If this is the case, then to store fully normalized data, and to be able to retrieve that data's history, you need a third relational table linking the two existing tables.
+-----+------------+---------------------+
| uid | cheese_id | timestamp |
+----+-------------+---------------------+
| 345 | 1 | 2014-05-04 19:04:38 |
| 345 | 2 | 2014-05-08 19:04:38 |
| 678 | 1 | 2014-05-09 19:04:38 |
+-----+------------+---------------------+
etc. You can add extra columns to correspond to the cheese data, but strictly speaking you don't need to.
By putting all this in a third table, you potentially improve both performance and flexibility. You can always reconstruct the additions to the users table you mooted, using aggregate queries.

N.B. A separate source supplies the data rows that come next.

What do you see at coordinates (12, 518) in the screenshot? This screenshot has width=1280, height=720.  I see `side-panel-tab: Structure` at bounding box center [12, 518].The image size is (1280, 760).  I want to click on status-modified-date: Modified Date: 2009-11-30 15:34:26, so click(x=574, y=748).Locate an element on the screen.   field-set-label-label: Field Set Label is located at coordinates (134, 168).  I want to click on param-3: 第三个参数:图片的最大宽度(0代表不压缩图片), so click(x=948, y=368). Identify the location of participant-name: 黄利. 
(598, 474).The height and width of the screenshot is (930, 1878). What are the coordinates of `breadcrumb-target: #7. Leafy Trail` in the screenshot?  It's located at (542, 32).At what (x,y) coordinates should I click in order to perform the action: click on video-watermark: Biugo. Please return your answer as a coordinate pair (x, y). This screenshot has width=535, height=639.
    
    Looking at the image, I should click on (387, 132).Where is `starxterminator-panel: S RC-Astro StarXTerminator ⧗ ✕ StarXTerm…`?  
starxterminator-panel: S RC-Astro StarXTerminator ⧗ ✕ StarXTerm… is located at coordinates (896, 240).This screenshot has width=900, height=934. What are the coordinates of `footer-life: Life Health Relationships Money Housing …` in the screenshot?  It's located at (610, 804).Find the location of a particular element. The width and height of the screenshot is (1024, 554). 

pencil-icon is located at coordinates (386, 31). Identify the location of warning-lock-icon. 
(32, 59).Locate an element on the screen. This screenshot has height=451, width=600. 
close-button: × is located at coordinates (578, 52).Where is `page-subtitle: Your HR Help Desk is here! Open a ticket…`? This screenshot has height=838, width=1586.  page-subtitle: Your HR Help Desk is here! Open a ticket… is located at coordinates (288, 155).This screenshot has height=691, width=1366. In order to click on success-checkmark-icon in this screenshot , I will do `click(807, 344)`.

If you really decide you don't need the timestamps, then you'd replace them with basically the equivalent of a COUNT(*) field:
+-----+------------+--------------+
| uid | cheese_id | num_checkins |
+----+-------------+--------------+
| 345 | 1 | 15 |
| 345 | 2 | 3 |
| 678 | 1 | 8 |
+-----+------------+--------------+
That would dramatically reduce the size of your joining table, although obviously there's less of a "paper trail", should you need to reconstruct your data (and possibly say to a user "oh, yeah, we forgot to record your checkin on such-a-date.")
The entities 'User' and 'Cheese' have a many-to-many relationship. A user can have multiple cheeses he checked into, and a cheese can have multiple people that checked into it.
The only right way to design this in a relational database is to store it into a separate table. There are many reasons why storing it into the user table for instance, is a very bad idea. Read up on normalizing databases for more info on this.
Your table should look something like this:
CheckIns(CheeseId, UserId, (etc...))
Other useful columns might include date or rating, or whatever you want to store about a particular relationship between a user and a cheese.